Monsieur N. de Najwa Barakat, dont la traduction française est parue à l’automne 2021, a fait partie de la deuxième sélection du prix Fémina étranger. Le roman narre les déambulations d’un écrivain dans une ville en ébullition au bord de l’explosion. Après la première sortie du roman en arabe en 2019 chez Dar al-Adab, l’explosion a fini par arriver, le 4 août 2020 au port de Beyrouth. Ici Beyrouth a interviewé l’auteure de sept romans fortement imprégnés de son vécu libanais.
Monsieur N. vit à Beyrouth dans un quartier d’Achrafieh. Un jour, il descend vers les banlieues proches défavorisées, Nabaa et Bourj Hammoud. En passant là par hasard, il découvre toute une gamme de l’humanité: des immigrés qui ont fui la guerre, des miliciens déchus, de la main d’œuvre étrangère bon marché – un gigantesque dépotoir humain où tous les damnés de la terre affluent. Cette partie de Beyrouth rappelle toutes les grandes métropoles: la misère humaine faite de gens qui ont fui quelque chose.
Ce dernier ouvrage, traduit en français par Philippe Vigreux, reprend le thème du précédent roman de Najwa Barakat, Ya Salam!, sorti en langue arabe en 1999, soit dix ans après la fin de la guerre, puis dans sa traduction française chez Actes Sud/L'Orient des Livres en 2012.
Monsieur N. va apercevoir un des personnages du récit, Loqmane, dans un cybercafé de Bourj Hammoud – une confrontation avec la fiction qu’il avait créée: un mercenaire qui a tiré grand profit de la guerre, un tortionnaire qui fabriquait des bombes et s’est retrouvé fauché du jour au lendemain une fois la guerre finie. Car les criminels continuent leur ouvrage et sont toujours à l’œuvre. La paix n’est pas authentique; elle est fabriquée puisqu’il n’y a pas eu de remise en question ni de réconciliation.

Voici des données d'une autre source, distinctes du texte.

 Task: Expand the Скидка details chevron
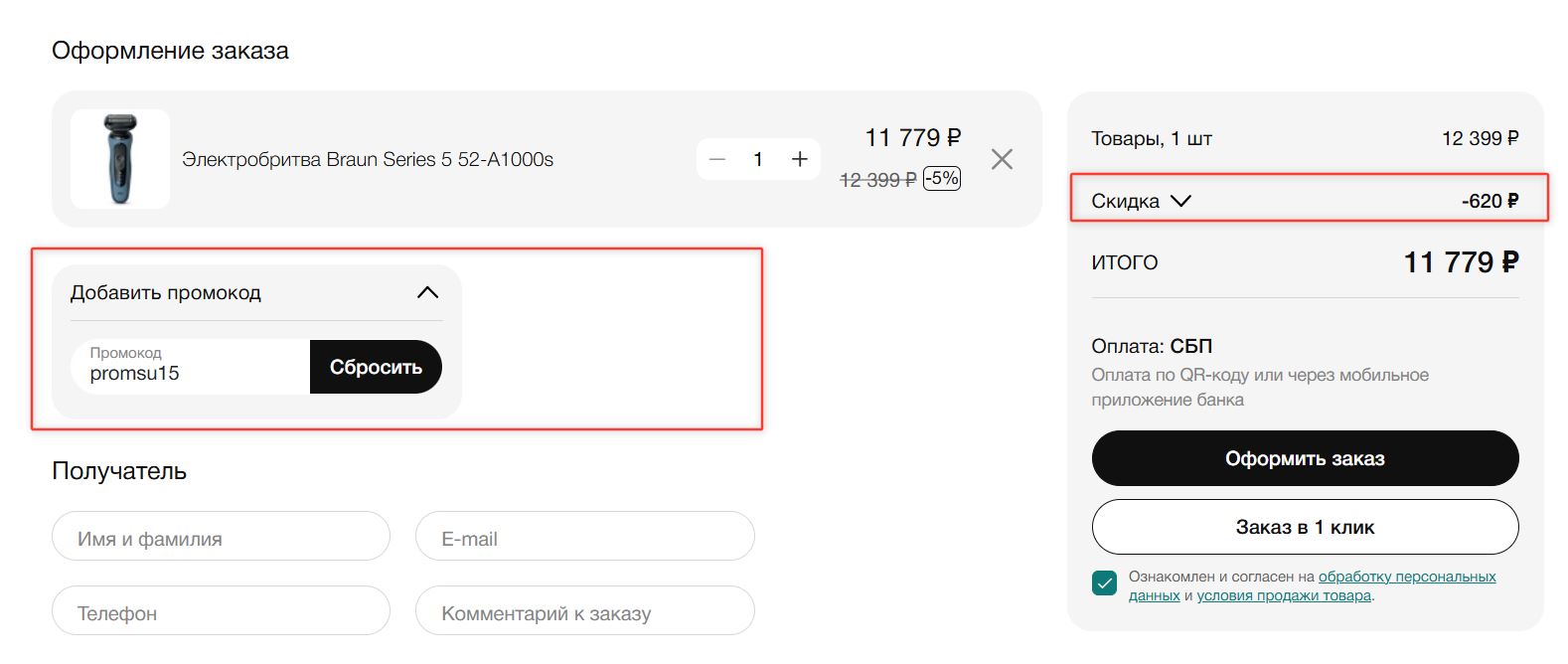point(1180,201)
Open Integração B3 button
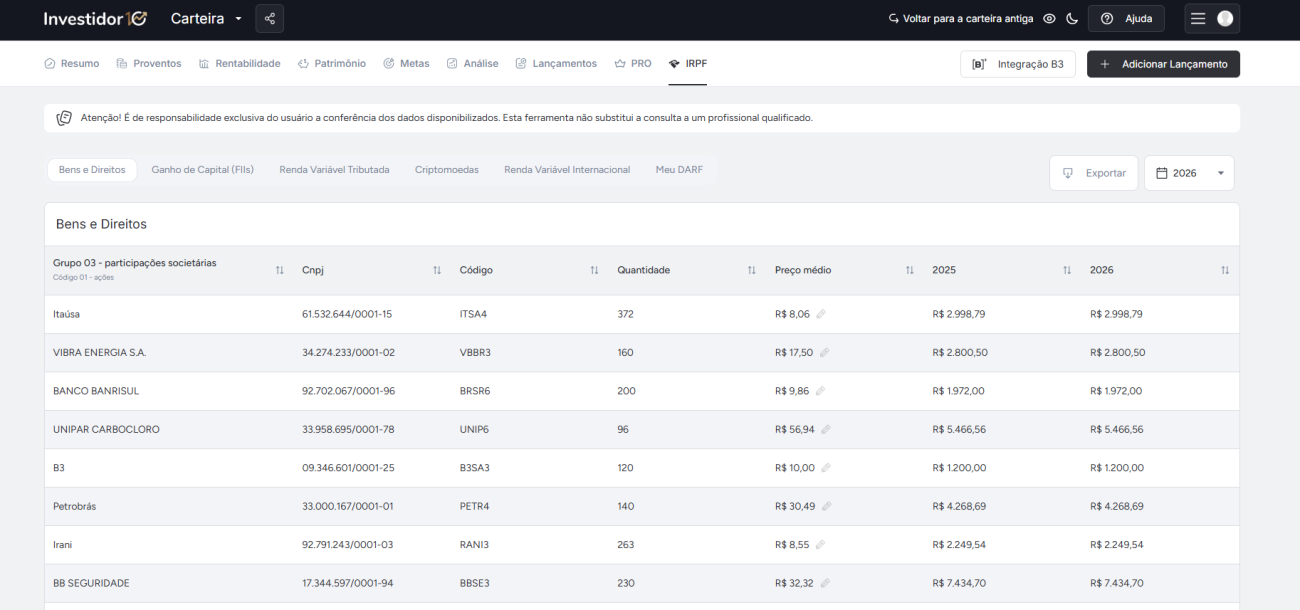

Écrire après un long silence
«Dans mes précédents romans, j’ai tenté d’appréhender les bourreaux, ceux qui commettent des atrocités, non pas pour défendre des idées, mais par pur sadisme. Cette fois, je me suis rangée du côté des victimes. Monsieur N. est victime de son propre passé, entre une mère qui l’a rejeté et un père médecin qui s’est suicidé après avoir vécu un massacre. Il est aussi victime de notre dure réalité, qui dépasse tout entendement», explique Najwa Barakat.
Reclus dans un hôtel qui n’en est pas un, Monsieur N., écrivain à succès, a arrêté d’écrire depuis quinze ans. Miss Zahra, qui s’occupe de lui, l’encourage à reprendre la plume, et il s’exécute pour lui plaire. Il commence par écrire n’importe quoi. Comment Saint Lazare a-t-il fait pour survivre à sa résurrection? Avait-il vraiment envie de revenir à la vie lorsque le Christ l’a sauvé de la tombe? Qu’est-il devenu ensuite? Le livre commence ainsi, à la troisième personne, puis à mesure que Monsieur N. reprend les reines de sa vie, le «je» fait surface dans le récit.
De lui, on ne sait rien. Un jour, il va se perdre dans les quartiers pauvres de la ceinture de Beyrouth et y découvre une autre face de la ville. Avec toutes ses langues, ses ethnies, ses dichotomies, Bourj Hammoud et Nab’a ressemblent à la tour de Babel. Il se fait tabasser et c’est comme une rédemption. La douleur nichée au fond de lui devient enfin palpable. Il se remet à écrire après un long silence et retrouve l’amour. Après sa longue rupture avec Nada qui l’a quitté au bout de sept ans, n’arrivant plus à le porter comme elle dit, Monsieur N. rencontre Shaïga, ex-employée de maison népalaise enfuie, devenue prostituée sous le joug de Monsieur Joe. Une relation se noue entre ces deux miséreux.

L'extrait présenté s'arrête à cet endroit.